* Task requirements *
Quote, word for word, every line starting at the line that contains "Click the shield icon for 高级防护能力" and ending with the last line of the records; include both of these lines and no others.

* Data records *
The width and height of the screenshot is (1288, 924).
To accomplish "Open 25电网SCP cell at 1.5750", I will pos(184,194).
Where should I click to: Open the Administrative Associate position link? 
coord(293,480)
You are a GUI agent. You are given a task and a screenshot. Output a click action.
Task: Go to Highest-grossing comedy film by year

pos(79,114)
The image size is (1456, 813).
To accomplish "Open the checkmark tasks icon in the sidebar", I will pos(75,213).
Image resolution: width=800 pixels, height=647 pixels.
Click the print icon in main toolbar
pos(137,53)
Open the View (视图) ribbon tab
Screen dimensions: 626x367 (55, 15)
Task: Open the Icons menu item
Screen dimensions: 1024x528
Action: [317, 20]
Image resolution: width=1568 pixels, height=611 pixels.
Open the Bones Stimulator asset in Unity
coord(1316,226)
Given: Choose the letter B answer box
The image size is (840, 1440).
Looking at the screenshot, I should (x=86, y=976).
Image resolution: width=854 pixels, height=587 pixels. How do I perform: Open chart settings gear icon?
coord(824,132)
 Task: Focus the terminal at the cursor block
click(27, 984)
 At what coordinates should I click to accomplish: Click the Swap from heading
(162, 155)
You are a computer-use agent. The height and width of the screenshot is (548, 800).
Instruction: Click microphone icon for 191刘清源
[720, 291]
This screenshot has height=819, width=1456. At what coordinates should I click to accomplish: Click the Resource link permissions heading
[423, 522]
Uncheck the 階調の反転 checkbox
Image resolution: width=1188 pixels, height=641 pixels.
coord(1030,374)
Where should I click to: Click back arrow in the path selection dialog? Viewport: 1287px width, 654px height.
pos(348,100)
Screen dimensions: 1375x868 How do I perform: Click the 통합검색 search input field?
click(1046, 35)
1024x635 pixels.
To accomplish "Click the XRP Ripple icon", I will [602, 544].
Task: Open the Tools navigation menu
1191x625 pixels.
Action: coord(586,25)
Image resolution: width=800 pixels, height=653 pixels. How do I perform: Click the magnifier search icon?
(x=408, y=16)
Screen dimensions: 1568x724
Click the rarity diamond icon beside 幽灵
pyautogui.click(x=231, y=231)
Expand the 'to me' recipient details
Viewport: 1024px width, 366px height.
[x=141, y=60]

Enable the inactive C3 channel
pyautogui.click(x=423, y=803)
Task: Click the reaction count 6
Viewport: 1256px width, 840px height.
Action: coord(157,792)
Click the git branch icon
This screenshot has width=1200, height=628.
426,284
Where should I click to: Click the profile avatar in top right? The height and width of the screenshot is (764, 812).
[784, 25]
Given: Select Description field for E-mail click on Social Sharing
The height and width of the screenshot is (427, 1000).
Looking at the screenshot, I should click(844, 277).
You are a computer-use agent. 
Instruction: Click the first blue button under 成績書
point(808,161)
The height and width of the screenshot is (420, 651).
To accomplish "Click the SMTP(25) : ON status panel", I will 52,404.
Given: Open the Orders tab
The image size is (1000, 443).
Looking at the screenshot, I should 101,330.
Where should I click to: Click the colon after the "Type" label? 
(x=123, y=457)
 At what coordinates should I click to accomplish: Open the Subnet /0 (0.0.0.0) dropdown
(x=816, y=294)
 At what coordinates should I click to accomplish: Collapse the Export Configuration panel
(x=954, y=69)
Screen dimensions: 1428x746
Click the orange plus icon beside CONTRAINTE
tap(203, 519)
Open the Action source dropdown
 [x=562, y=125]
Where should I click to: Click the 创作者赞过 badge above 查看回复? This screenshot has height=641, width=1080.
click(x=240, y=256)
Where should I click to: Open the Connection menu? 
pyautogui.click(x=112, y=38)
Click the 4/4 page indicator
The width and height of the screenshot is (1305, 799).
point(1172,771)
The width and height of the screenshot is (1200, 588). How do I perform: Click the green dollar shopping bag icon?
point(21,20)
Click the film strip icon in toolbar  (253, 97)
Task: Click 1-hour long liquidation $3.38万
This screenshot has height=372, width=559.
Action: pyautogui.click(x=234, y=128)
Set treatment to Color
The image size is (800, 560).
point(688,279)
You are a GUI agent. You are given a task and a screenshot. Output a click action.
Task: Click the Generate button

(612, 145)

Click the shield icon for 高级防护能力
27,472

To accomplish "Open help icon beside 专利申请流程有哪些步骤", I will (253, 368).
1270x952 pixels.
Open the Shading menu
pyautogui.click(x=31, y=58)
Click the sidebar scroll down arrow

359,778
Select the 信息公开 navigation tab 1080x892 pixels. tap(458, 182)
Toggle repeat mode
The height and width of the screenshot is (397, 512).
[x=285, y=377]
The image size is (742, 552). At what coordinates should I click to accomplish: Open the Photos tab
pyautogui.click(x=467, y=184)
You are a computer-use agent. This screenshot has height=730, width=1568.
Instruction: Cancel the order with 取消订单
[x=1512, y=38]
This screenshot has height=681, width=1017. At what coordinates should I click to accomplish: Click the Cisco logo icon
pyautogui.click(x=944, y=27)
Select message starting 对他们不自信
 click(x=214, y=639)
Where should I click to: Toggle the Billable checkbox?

* Finished exercise *
Click the shield icon for 高级防护能力
27,472

To accomplish "Open help icon beside 专利申请流程有哪些步骤", I will (253, 368).
1270x952 pixels.
Open the Shading menu
pyautogui.click(x=31, y=58)
Click the sidebar scroll down arrow

359,778
Select the 信息公开 navigation tab 1080x892 pixels. tap(458, 182)
Toggle repeat mode
The height and width of the screenshot is (397, 512).
[x=285, y=377]
The image size is (742, 552). At what coordinates should I click to accomplish: Open the Photos tab
pyautogui.click(x=467, y=184)
You are a computer-use agent. This screenshot has height=730, width=1568.
Instruction: Cancel the order with 取消订单
[x=1512, y=38]
This screenshot has height=681, width=1017. At what coordinates should I click to accomplish: Click the Cisco logo icon
pyautogui.click(x=944, y=27)
Select message starting 对他们不自信
 click(x=214, y=639)
Where should I click to: Toggle the Billable checkbox?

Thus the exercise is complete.